Меня мучает одна картина… Хочу писать, красками. Я видела сон… Опять сон! Но что же делать, коли я во сне живу. Удивительный сон… И такой пластически-красивый… Художественный сон! Какой свет, какая игра света, какой символ, какое настроение! Я все еще в его обаянии. Как нежно мог бы его дать Левитан, как трепетно — Васнецов (В России, знаешь, я работала на переписи однажды под руководством некоего Васнецова, родственника художника, кончилось довольно лирически, он был очень влюблен.)376, вероятно, «дыхательно», как мистерию — Врубель. Нет, это тема для Васнецова… Так чувствую. Да, Врубель тоже дал бы, но «беспокойно»… а этого нельзя… Хочу сама попробовать. [Нет] только уменья. Горит во мне и просится наружу много, много… И разбивается о… неуменье? Правда, Ваня… И «н_е_ _р_а_д_и_в_а» я. Это тоже правда. Без напора. И воли мало. Постоянства в работе, при неуспехе нет терпенья. Что-то от «молодо-зелено», — хотя и не так уж молодо. Что-то «бродит». Кобылица молодая?377 М. б. ты и прав… Я хочу узнать себя! Не для честолюбия, а для того, чтобы узнать, могу ли что дать другим. Я очень издергалась душой. Ах, если бы увидеться с тобой, — все бы сказала… Но, пожалуй, ты-то как раз мне и не судья. Ты же _с_о_з_д_а_л_ меня! Смотреть будешь через свое создание. Хочу И. А. увидеть. Неужели никогда больше не доведется? Хочется исповедоваться у такого, как он. У ног старца молча все выплакать и все открыть… Где старцы? После войны уйду домой, если жива и здорова буду. И, заметь, без всяких предпосылок. Если бы ты знал, какой сон это был! Но я его дам тебе в искусстве, — не иначе! Но знай, что я проснулась от слов: «я понимаю, как „это“ видел Шмелев, почему любил он это, и почему так описал». Я плакала во сне, хотела осушить слезы, чтобы еще разок взглянуть и… когда взглянула, то… все исчезло… Я проснулась.
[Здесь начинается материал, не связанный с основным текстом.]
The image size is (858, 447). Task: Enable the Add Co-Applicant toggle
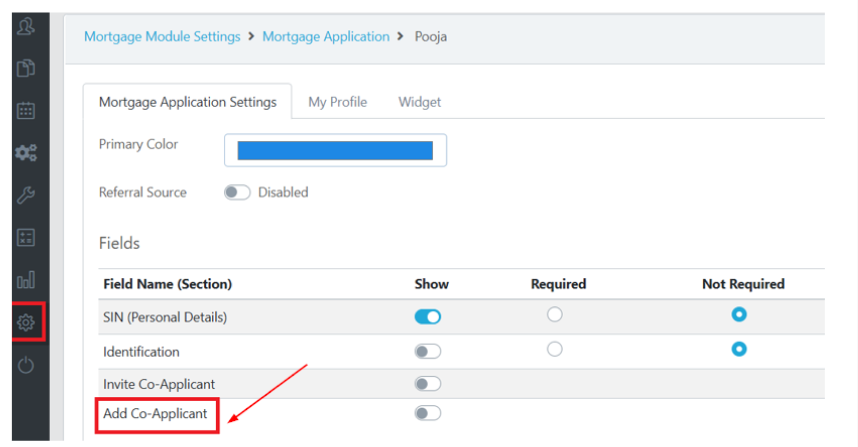point(428,413)
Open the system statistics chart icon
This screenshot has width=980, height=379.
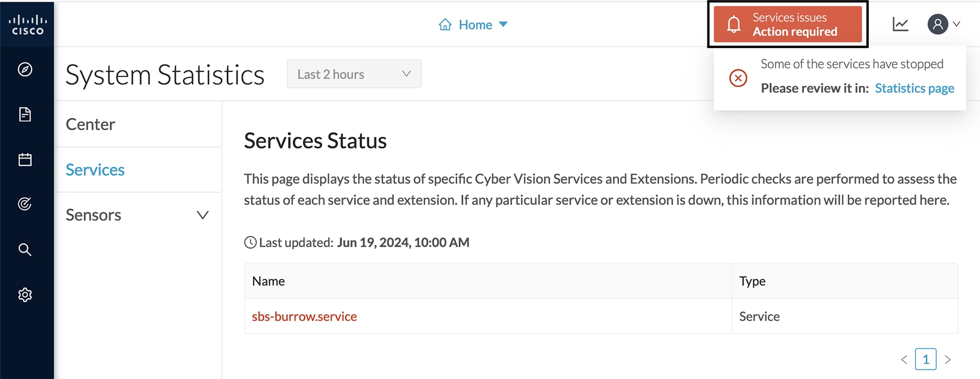pyautogui.click(x=900, y=24)
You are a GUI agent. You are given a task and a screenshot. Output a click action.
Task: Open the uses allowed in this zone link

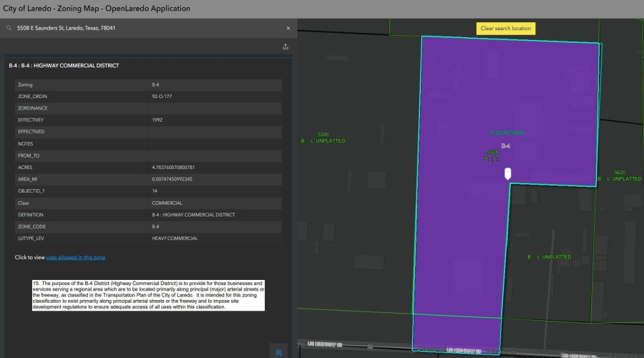(x=76, y=257)
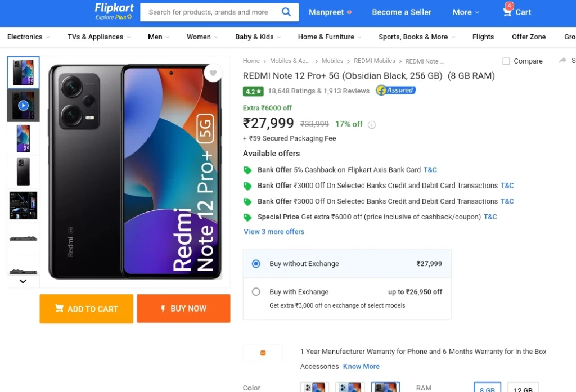
Task: Choose the Obsidian Black color swatch
Action: (x=385, y=387)
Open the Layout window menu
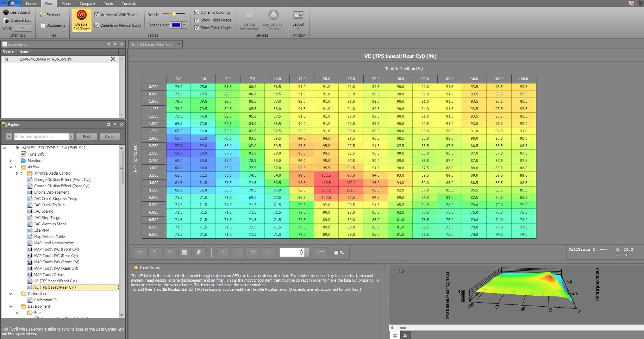Image resolution: width=644 pixels, height=339 pixels. tap(298, 19)
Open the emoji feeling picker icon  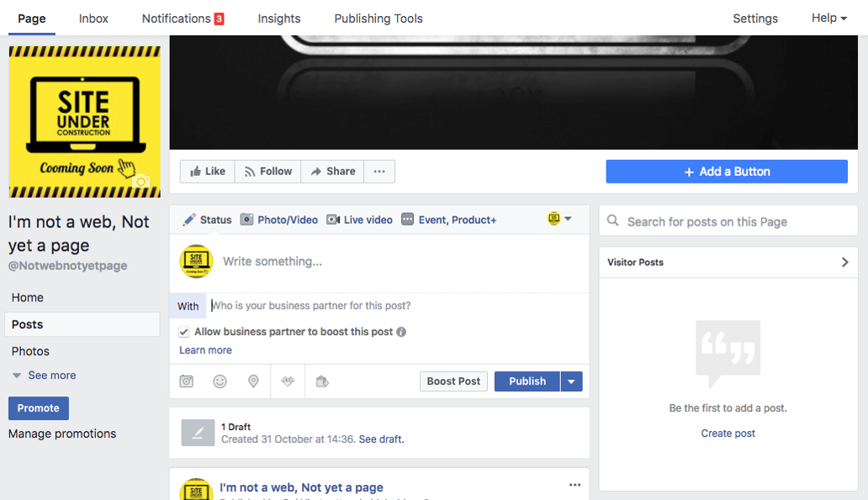[220, 381]
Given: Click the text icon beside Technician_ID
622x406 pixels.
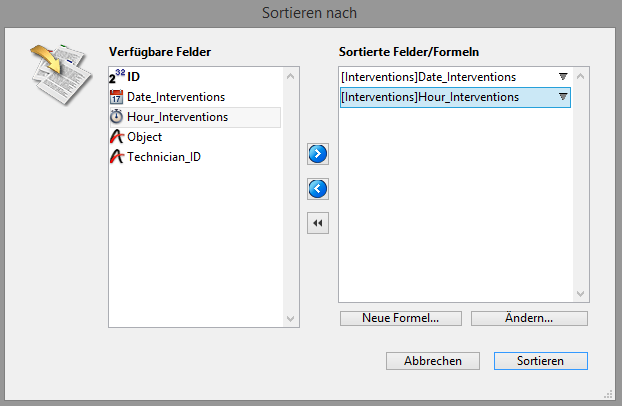Looking at the screenshot, I should point(117,157).
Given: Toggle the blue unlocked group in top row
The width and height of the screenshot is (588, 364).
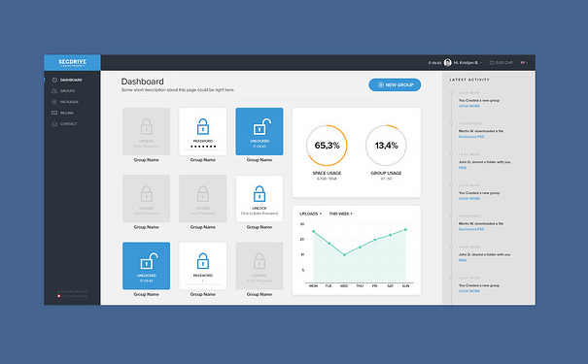Looking at the screenshot, I should 259,131.
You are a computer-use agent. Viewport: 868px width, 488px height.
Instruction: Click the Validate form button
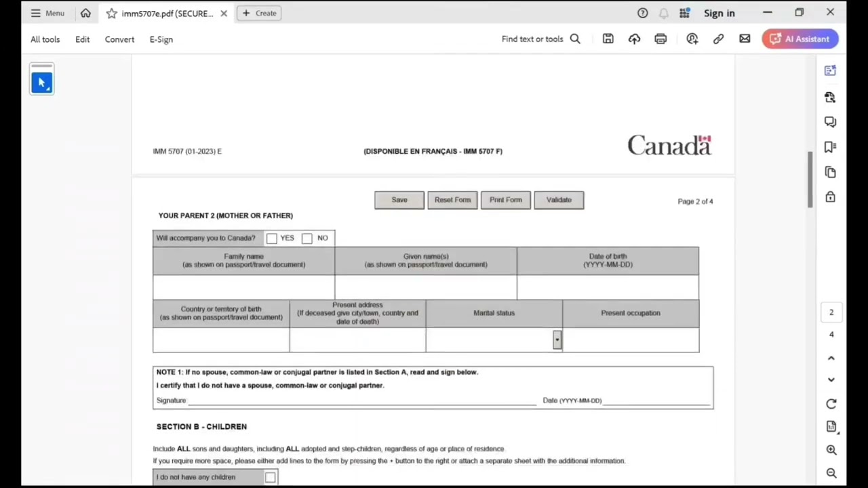tap(558, 199)
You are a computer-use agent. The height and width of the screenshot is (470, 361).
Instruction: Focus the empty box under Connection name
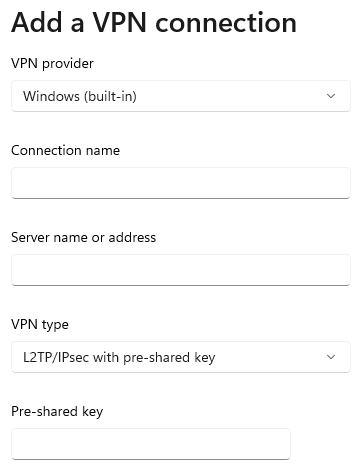[x=181, y=183]
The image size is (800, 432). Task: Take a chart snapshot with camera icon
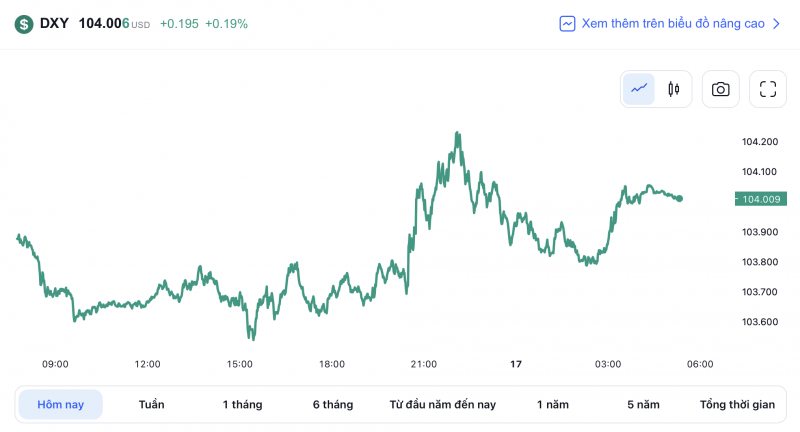click(x=720, y=89)
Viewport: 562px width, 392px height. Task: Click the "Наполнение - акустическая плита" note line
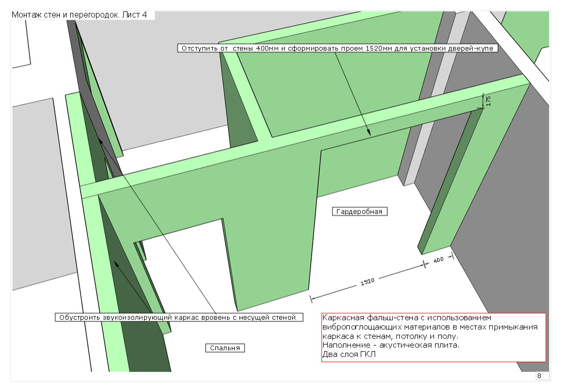(390, 345)
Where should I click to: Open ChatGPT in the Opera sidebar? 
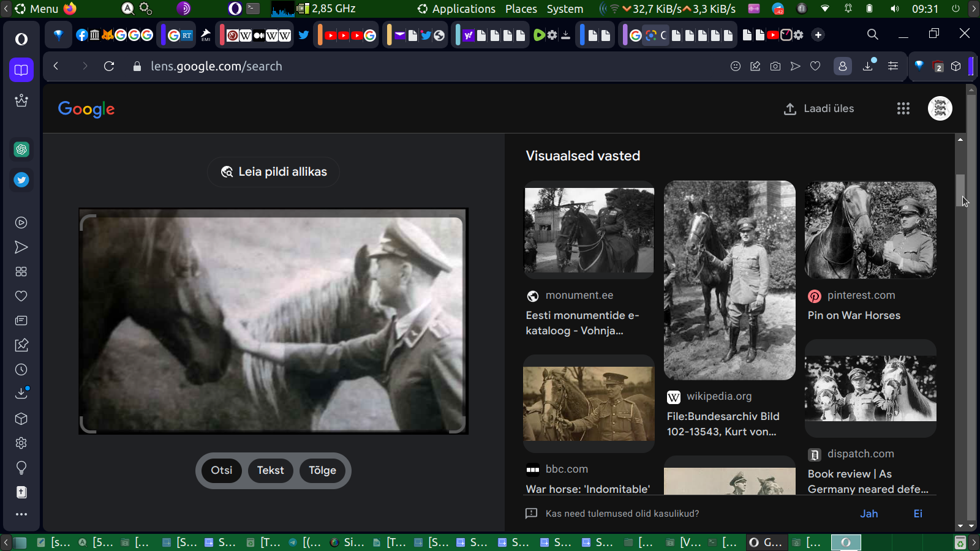coord(21,149)
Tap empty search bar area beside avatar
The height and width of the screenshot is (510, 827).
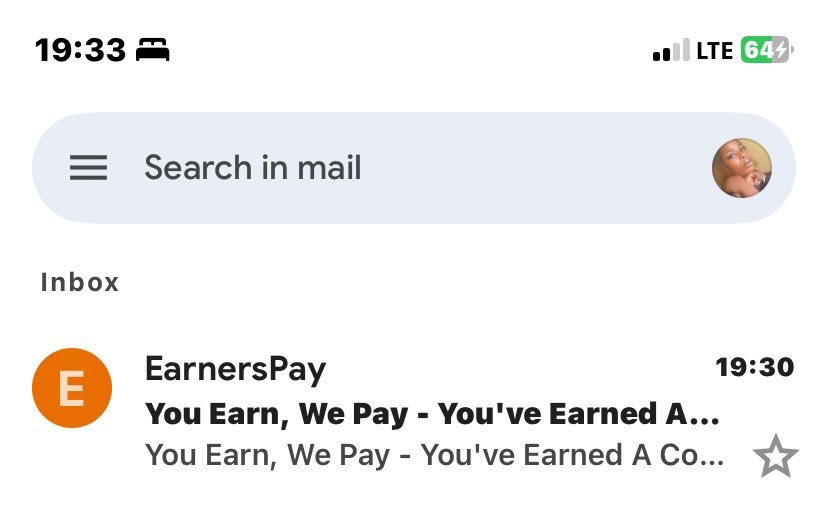pyautogui.click(x=535, y=168)
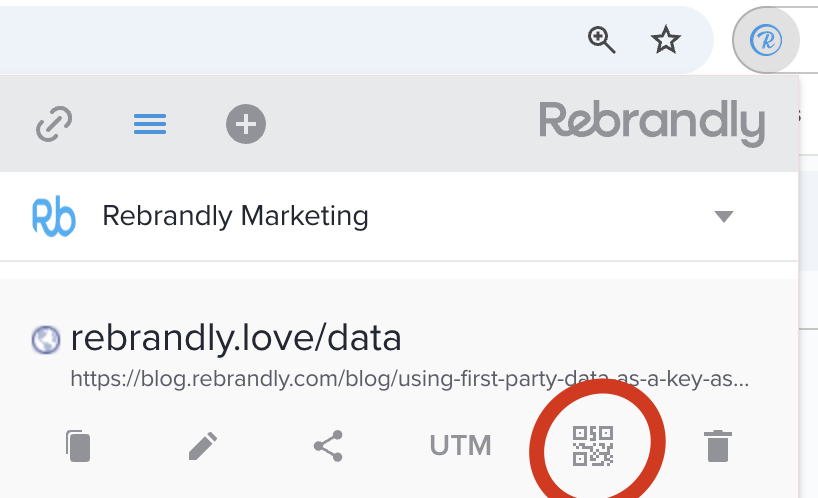This screenshot has height=498, width=818.
Task: Expand the workspace dropdown arrow
Action: (x=724, y=216)
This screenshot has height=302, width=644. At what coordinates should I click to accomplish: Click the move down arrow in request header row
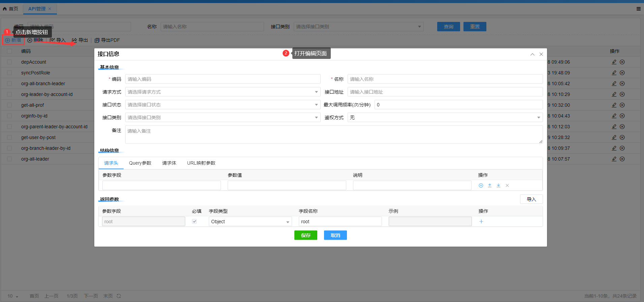[498, 186]
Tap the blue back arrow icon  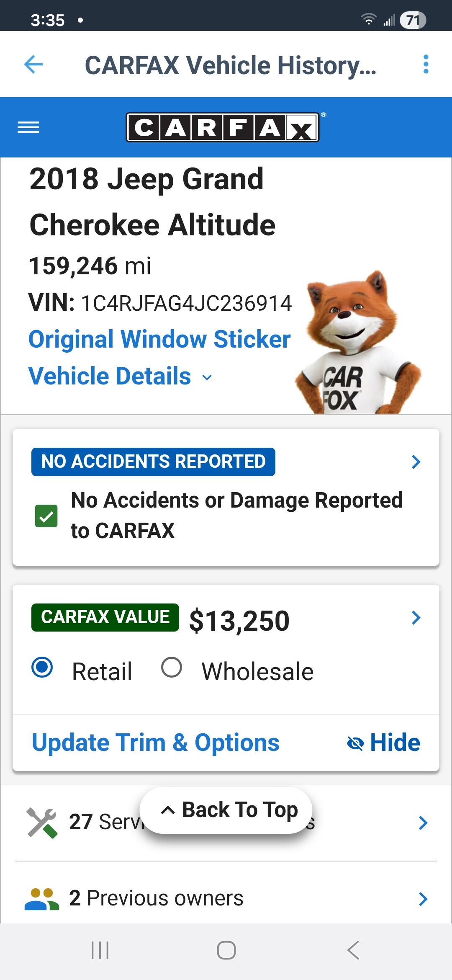[33, 64]
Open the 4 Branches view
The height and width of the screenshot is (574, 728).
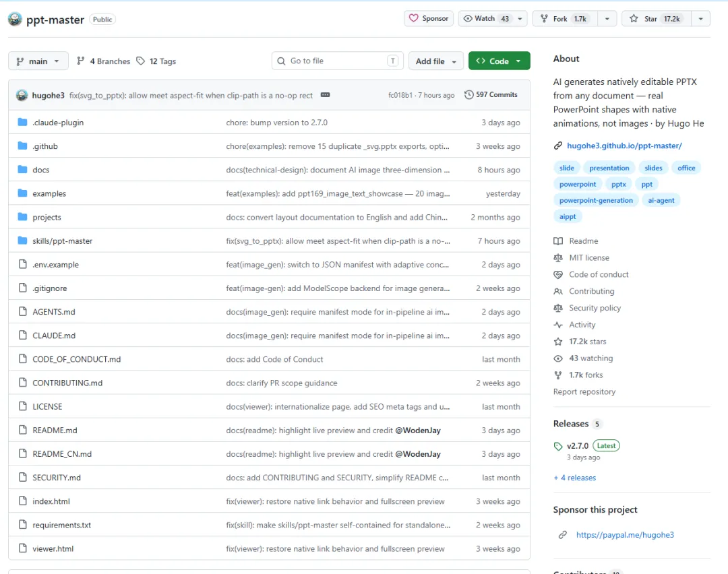pos(104,61)
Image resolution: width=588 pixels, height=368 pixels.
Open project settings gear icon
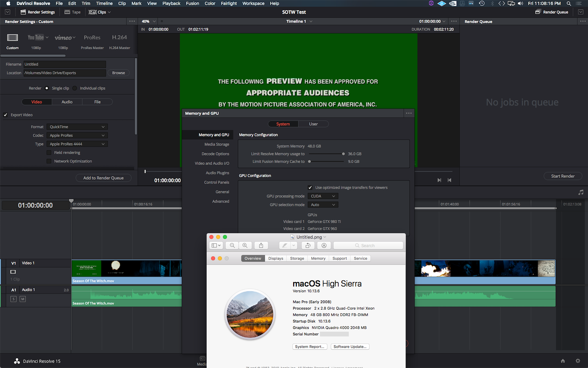coord(578,361)

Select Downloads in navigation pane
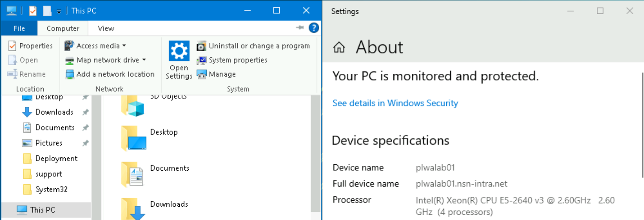54,112
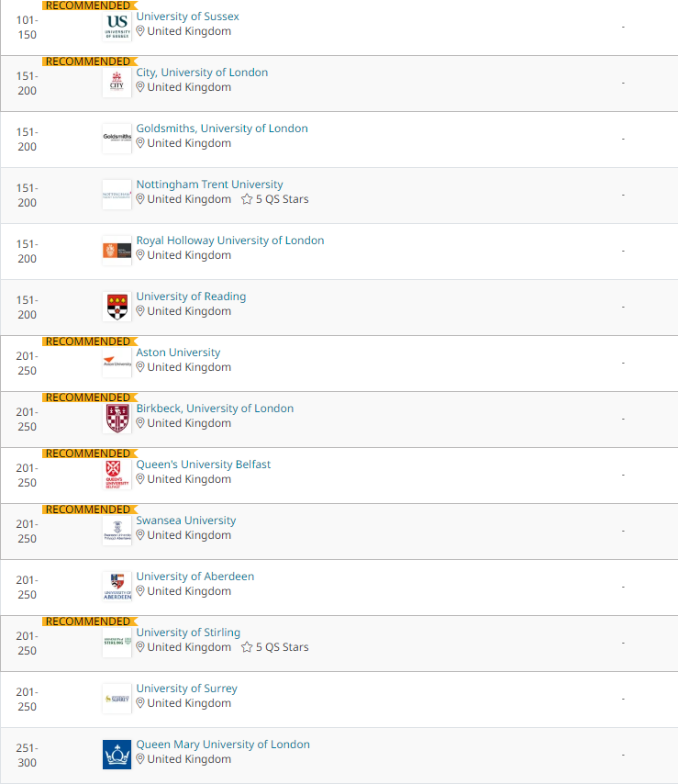Click the Birkbeck crest logo
The image size is (678, 784).
(x=117, y=418)
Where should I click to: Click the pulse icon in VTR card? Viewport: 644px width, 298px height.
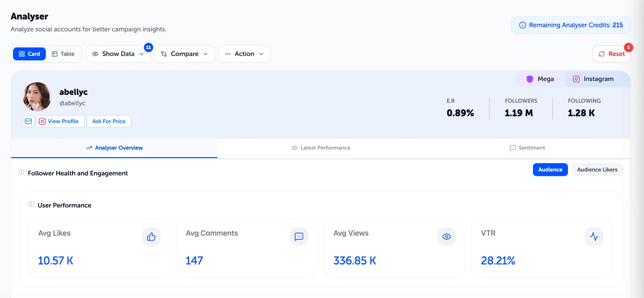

Я говорила это не сама себе, а кому-то, и потому не «Ваня», а «И. С. Шмелев». Этот сон привиделся мне на утре, между 1/2 8–9 часами. А ночью пела я «на реках Вавилонских»378. Тоже очень пластический сон! Ваня, розы твои чудесны. Посылаю одну, далеко не самую лучшую, ибо та не вошла бы в конверт. Все, полученные мной цветы, уже увяли, — только они стоят нетленны! Обнимаю тебя в них…
[На полях: ] Посылаю укропу свежего, пощипли в суп за мое здоровье!
Не думай искать «Трэфль» для меня! Рассержусь! Серьезно, Ваня!
Ты прав — нужно тебе продолжать, а мне _н_а_ч_а_т_ь. Ну, хорошо, отступи от меня на время, как ни больно. Твори, Ванечек. Я понимаю. Но, увидимся сначала!?
Ну, Ваня, милый, не хватает бумаги опять. Жажду, жду, жду твоего ответа на мое письмо 27-го V. Перечти его и напиши. Или ты его засунул и трудно найти? Поищи! Приезжай, дружок! Я чувствую себя хорошо. Хожу. Берегусь. Мне статья Ивана Александровича о тебе — не новость, я это знала! Он тебя еще и не так хвалил.
Целует тебя твой Оль-Оль
О. А. Бредиус-Субботина — И. С. Шмелеву
17. VI.42
Ванечка, счастье мое, мне так тревожно-трепетно: все думаю о тебе. Почему-то трудно собрать себя. Твое письмо от 8-го чудесно. Жду и жду ответа твоего на мое от 27-го V, как ты обещал, а сама не знаю уж, что я там писала.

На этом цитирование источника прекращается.